1 Big Thing: The FTC’s GoodRx crackdown has ramifications
Illustration: Gabriela Turisi/Axios
Yesterday’s crackdown GoodRx highlights the FTC’s growing efforts under Activist Chair Lina Khan to protect consumers’ digital health privacy from federal regulators.
Why it matters: The proposed order could have broad implications for the health technology sector, where ad-targeting practices — especially among direct-to-consumer businesses — are nearly ubiquitous.
Quick catch: The order marks two firsts for the FTC:
- Its first use of the Health Breach Notification Rule, which requires health apps to notify users of a breach of their data.
- It is the first time such an order has sought to expressly prohibit a company from using consumer health data for ad-targeting.
Context: Startups and big tech companies collect personal data on fertility, exercise, health conditions and prescriptions that aren’t as expressly protected as other data covered by HIPAA.
Expand: Specifically, the FTC’s complaint alleges that GoodRx shared personally identifiable data on users’ prescription drugs and health conditions with Google and Facebook.
- The complaint also alleges that GoodRx targeted users of its telemedicine service, HeyDoctor, who searched online about STDs with advertisements for STD testing services.
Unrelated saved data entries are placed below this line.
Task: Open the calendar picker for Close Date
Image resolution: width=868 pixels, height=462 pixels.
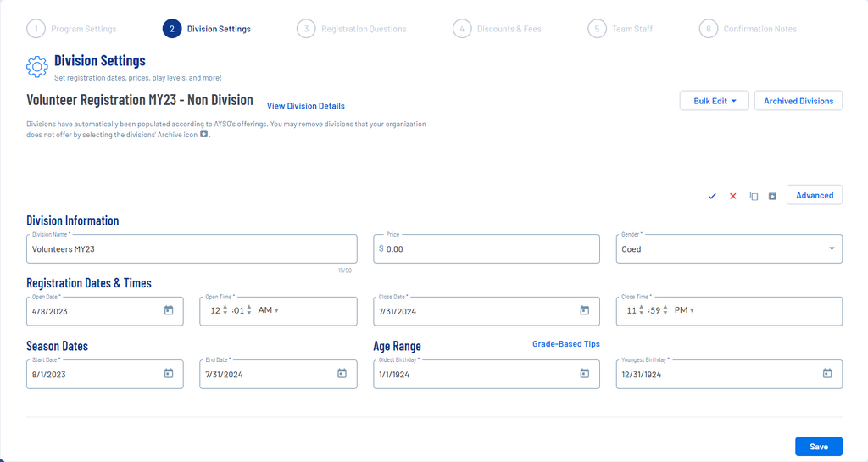Action: [x=584, y=310]
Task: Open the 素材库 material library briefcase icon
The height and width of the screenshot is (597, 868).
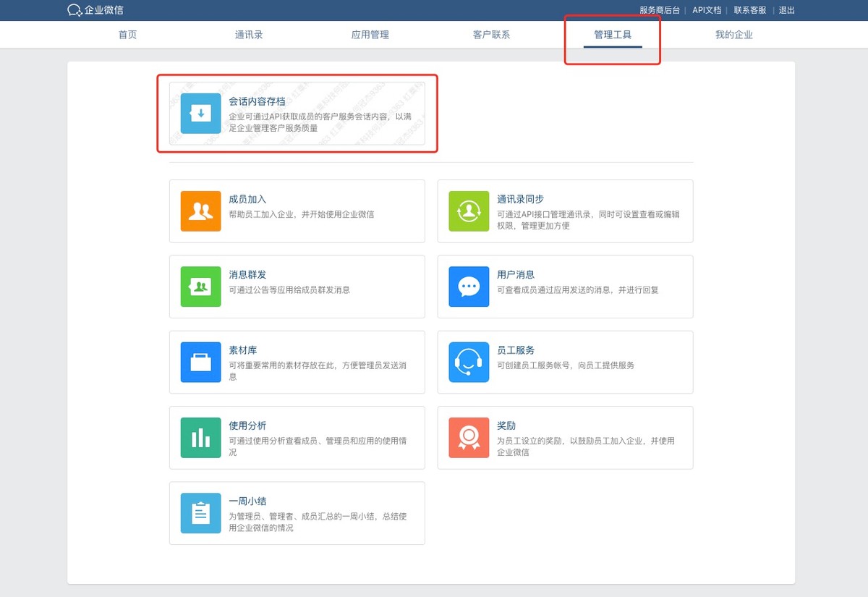Action: tap(200, 362)
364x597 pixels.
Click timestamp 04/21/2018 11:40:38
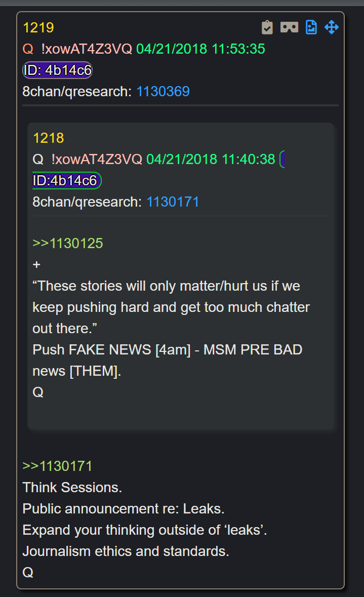pyautogui.click(x=211, y=159)
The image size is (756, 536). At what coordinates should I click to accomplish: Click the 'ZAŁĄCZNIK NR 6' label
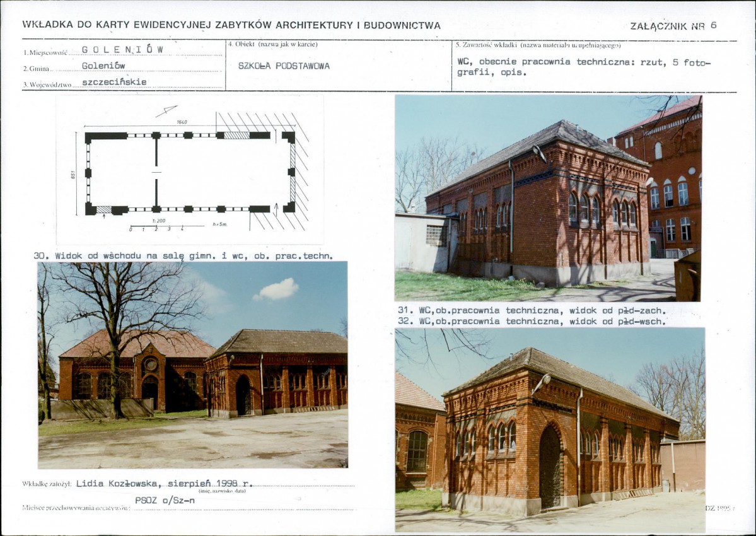(673, 26)
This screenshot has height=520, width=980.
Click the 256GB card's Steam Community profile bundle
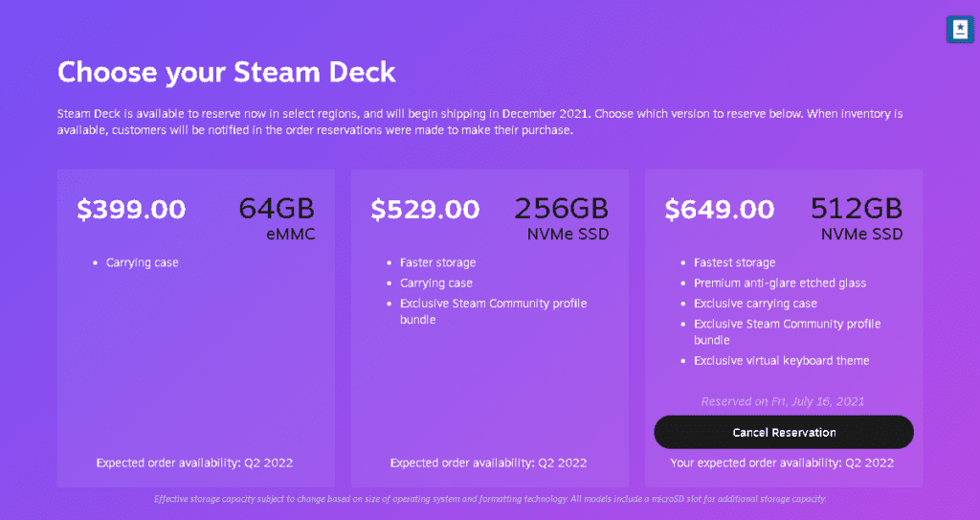(493, 311)
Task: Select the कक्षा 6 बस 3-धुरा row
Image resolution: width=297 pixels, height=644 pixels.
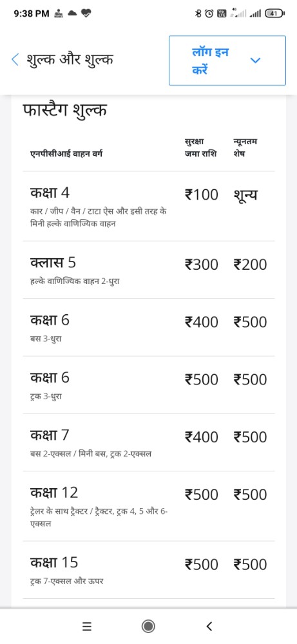Action: (149, 327)
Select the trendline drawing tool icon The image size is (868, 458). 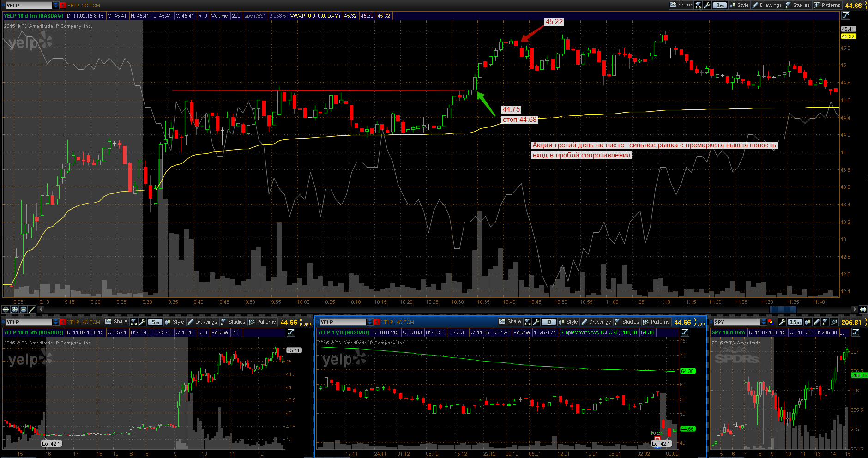[x=32, y=309]
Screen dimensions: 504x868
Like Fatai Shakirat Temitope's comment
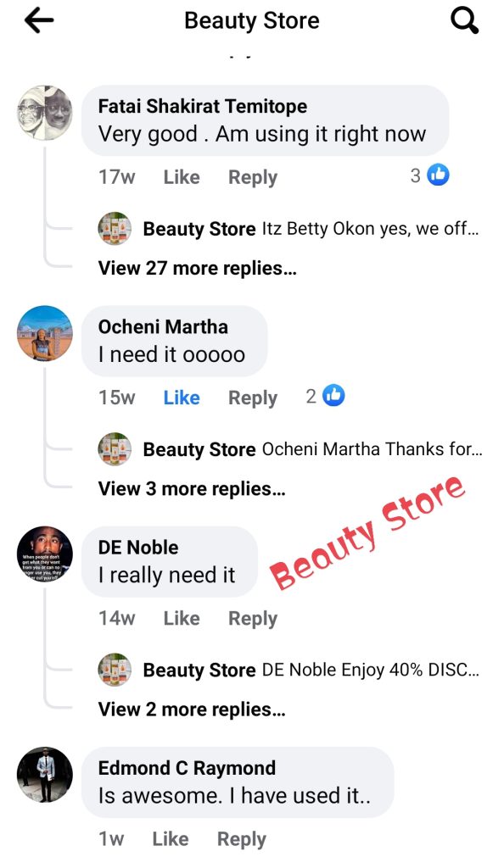coord(182,177)
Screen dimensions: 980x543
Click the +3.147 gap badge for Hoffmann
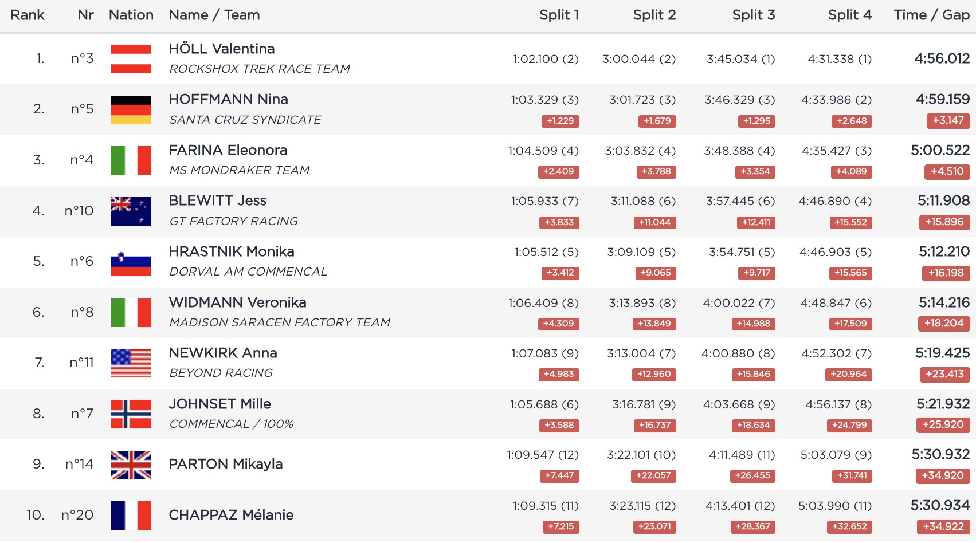[948, 121]
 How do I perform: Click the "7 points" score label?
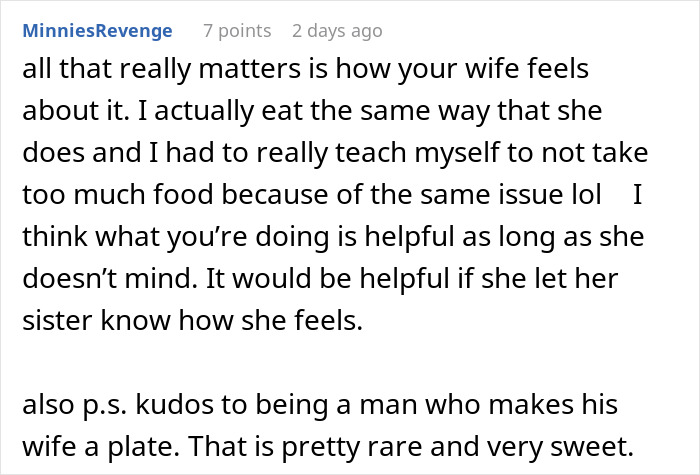tap(237, 31)
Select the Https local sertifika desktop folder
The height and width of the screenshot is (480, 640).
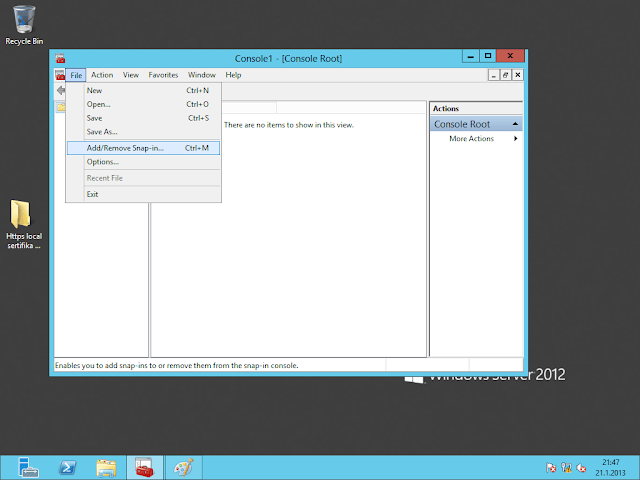click(x=23, y=222)
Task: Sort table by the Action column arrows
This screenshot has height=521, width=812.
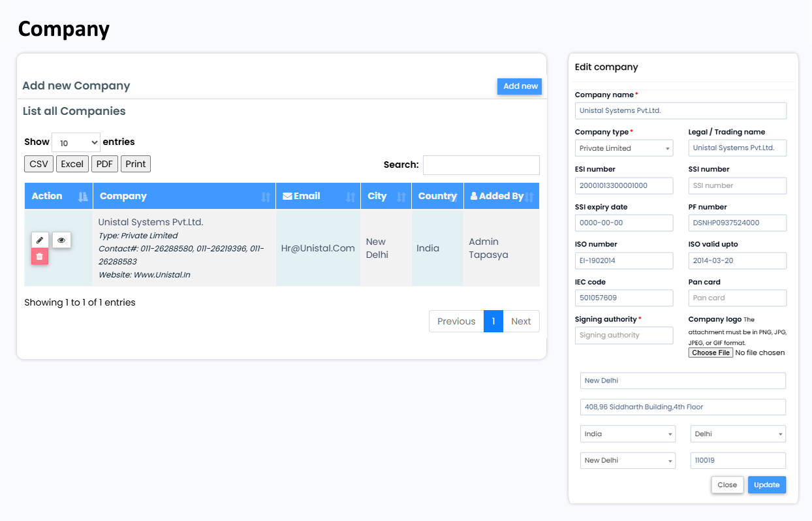Action: pyautogui.click(x=82, y=197)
- The complaint characterized such practices as fraudulent and unauthorized, something that could have wide-ranging implications for a sector where such practices are common.
Yes but: GoodRX agreed to settle the lawsuit Wednesday but said it disagreed with the agency’s allegations and admitted no wrongdoing.
Flashback: While the FTC has stepped up its actions in recent years with similar actions against health tech companies, the GoodRx order goes further than previous cases aimed at prohibiting the company from future ad-targeting.
- In 2021, for example, the FTC found fertility tracking app developer Flow had shared menstrual cycle and pregnancy data with Google and Facebook, and although Flow agreed as part of a settlement to obtain user consent before sharing such information, it expressly excluded such data. Not blocked. behavior
Other end: In a statement issued alongside the court order, FTC Commissioner Christine S. Wilson said the settlement falls short in that it “does not hold senior executives accountable and does not change the core GoodRX business model.”
- “I would have supported a larger civil penalty,” Wilson wrote, noting the company’s previous market value of $18 billion and adding, “I believe the company has profited significantly from silence about its unreasonable privacy practices — far more than a $1.5 million fine.”